» **What is being asked**
Each record below is to be set down again precisely.

» **Given entries**
○ ○ ○ ○ ○
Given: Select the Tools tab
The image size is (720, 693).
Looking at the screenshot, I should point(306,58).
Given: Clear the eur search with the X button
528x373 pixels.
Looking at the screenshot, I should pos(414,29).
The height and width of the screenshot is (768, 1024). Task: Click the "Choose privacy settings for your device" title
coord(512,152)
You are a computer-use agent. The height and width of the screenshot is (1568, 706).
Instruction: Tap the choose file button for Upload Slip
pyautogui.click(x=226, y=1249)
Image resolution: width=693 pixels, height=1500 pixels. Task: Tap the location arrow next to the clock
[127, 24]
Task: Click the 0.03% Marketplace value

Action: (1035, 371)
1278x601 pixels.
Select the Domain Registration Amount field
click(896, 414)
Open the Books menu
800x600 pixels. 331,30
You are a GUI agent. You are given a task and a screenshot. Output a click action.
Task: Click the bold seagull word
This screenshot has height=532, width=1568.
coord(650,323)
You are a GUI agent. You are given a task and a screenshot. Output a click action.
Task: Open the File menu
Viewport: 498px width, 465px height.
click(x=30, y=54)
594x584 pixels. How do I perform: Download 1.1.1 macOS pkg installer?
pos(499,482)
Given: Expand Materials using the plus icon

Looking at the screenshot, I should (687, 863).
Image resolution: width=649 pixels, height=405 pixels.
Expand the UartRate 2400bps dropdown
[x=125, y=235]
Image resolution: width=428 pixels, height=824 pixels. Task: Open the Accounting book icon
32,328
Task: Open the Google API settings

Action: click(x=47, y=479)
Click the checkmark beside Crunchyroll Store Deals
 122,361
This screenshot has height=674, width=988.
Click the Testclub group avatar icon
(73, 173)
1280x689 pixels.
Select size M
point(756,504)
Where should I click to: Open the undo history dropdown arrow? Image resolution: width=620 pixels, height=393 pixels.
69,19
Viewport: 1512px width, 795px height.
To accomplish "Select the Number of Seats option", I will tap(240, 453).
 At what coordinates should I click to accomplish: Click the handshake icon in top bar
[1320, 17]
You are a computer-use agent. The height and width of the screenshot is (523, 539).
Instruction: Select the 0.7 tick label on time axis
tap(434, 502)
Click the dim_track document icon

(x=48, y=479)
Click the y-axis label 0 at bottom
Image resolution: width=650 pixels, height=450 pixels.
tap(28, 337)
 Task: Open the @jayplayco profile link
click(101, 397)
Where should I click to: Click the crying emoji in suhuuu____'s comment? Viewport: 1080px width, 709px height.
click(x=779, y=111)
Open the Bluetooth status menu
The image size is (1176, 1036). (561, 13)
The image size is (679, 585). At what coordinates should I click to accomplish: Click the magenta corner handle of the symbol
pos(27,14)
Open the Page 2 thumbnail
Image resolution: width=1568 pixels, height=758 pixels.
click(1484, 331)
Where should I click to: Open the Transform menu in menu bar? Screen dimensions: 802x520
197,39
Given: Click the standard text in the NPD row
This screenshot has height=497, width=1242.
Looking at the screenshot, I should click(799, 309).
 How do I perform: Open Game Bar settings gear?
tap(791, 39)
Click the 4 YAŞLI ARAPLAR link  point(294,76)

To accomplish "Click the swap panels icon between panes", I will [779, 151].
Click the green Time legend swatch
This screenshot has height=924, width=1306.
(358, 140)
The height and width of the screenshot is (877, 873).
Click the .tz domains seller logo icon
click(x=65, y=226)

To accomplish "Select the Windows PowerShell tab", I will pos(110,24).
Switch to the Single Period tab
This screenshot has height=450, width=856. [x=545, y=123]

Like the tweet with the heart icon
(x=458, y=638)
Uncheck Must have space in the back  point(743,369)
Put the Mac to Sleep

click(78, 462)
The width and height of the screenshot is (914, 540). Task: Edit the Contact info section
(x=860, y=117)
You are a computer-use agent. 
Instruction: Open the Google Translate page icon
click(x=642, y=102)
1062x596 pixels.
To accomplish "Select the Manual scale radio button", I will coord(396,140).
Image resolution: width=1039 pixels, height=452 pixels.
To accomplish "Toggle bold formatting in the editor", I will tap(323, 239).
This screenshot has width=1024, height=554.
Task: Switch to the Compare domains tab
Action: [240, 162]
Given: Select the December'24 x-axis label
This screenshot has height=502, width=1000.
○ ○ ○ ○ ○
» **Expected answer**
Given: Select the Tools tab
The image size is (720, 693).
Looking at the screenshot, I should point(306,58).
Given: Clear the eur search with the X button
528x373 pixels.
Looking at the screenshot, I should pos(414,29).
The height and width of the screenshot is (768, 1024). Task: Click the "Choose privacy settings for your device" title
coord(512,152)
You are a computer-use agent. The height and width of the screenshot is (1568, 706).
Instruction: Tap the choose file button for Upload Slip
pyautogui.click(x=226, y=1249)
Image resolution: width=693 pixels, height=1500 pixels. Task: Tap the location arrow next to the clock
[127, 24]
Task: Click the 0.03% Marketplace value

Action: (1035, 371)
1278x601 pixels.
Select the Domain Registration Amount field
click(896, 414)
Open the Books menu
800x600 pixels. 331,30
You are a GUI agent. You are given a task and a screenshot. Output a click action.
Task: Click the bold seagull word
This screenshot has height=532, width=1568.
coord(650,323)
You are a GUI agent. You are given a task and a screenshot. Output a click action.
Task: Open the File menu
Viewport: 498px width, 465px height.
click(x=30, y=54)
594x584 pixels. How do I perform: Download 1.1.1 macOS pkg installer?
pos(499,482)
Given: Expand Materials using the plus icon

Looking at the screenshot, I should (687, 863).
Image resolution: width=649 pixels, height=405 pixels.
Expand the UartRate 2400bps dropdown
[x=125, y=235]
Image resolution: width=428 pixels, height=824 pixels. Task: Open the Accounting book icon
32,328
Task: Open the Google API settings

Action: click(x=47, y=479)
Click the checkmark beside Crunchyroll Store Deals
 122,361
This screenshot has height=674, width=988.
Click the Testclub group avatar icon
(73, 173)
1280x689 pixels.
Select size M
point(756,504)
Where should I click to: Open the undo history dropdown arrow? Image resolution: width=620 pixels, height=393 pixels.
69,19
Viewport: 1512px width, 795px height.
To accomplish "Select the Number of Seats option", I will tap(240, 453).
 At what coordinates should I click to accomplish: Click the handshake icon in top bar
[1320, 17]
You are a computer-use agent. The height and width of the screenshot is (523, 539).
Instruction: Select the 0.7 tick label on time axis
tap(434, 502)
Click the dim_track document icon

(x=48, y=479)
Click the y-axis label 0 at bottom
Image resolution: width=650 pixels, height=450 pixels.
tap(28, 337)
 Task: Open the @jayplayco profile link
click(101, 397)
Where should I click to: Click the crying emoji in suhuuu____'s comment? Viewport: 1080px width, 709px height.
click(x=779, y=111)
Open the Bluetooth status menu
The image size is (1176, 1036). (561, 13)
The image size is (679, 585). At what coordinates should I click to accomplish: Click the magenta corner handle of the symbol
pos(27,14)
Open the Page 2 thumbnail
Image resolution: width=1568 pixels, height=758 pixels.
click(1484, 331)
Where should I click to: Open the Transform menu in menu bar? Screen dimensions: 802x520
197,39
Given: Click the standard text in the NPD row
This screenshot has height=497, width=1242.
Looking at the screenshot, I should click(799, 309).
 How do I perform: Open Game Bar settings gear?
tap(791, 39)
Click the 4 YAŞLI ARAPLAR link  point(294,76)

To accomplish "Click the swap panels icon between panes", I will [779, 151].
Click the green Time legend swatch
This screenshot has height=924, width=1306.
(358, 140)
The height and width of the screenshot is (877, 873).
Click the .tz domains seller logo icon
click(x=65, y=226)

To accomplish "Select the Windows PowerShell tab", I will pos(110,24).
Switch to the Single Period tab
This screenshot has height=450, width=856. [x=545, y=123]

Like the tweet with the heart icon
(x=458, y=638)
Uncheck Must have space in the back  point(743,369)
Put the Mac to Sleep

click(78, 462)
The width and height of the screenshot is (914, 540). Task: Edit the Contact info section
(x=860, y=117)
You are a computer-use agent. 
Instruction: Open the Google Translate page icon
click(x=642, y=102)
1062x596 pixels.
To accomplish "Select the Manual scale radio button", I will coord(396,140).
Image resolution: width=1039 pixels, height=452 pixels.
To accomplish "Toggle bold formatting in the editor", I will tap(323, 239).
This screenshot has width=1024, height=554.
Task: Switch to the Compare domains tab
Action: [240, 162]
Given: Select the December'24 x-axis label
This screenshot has height=502, width=1000.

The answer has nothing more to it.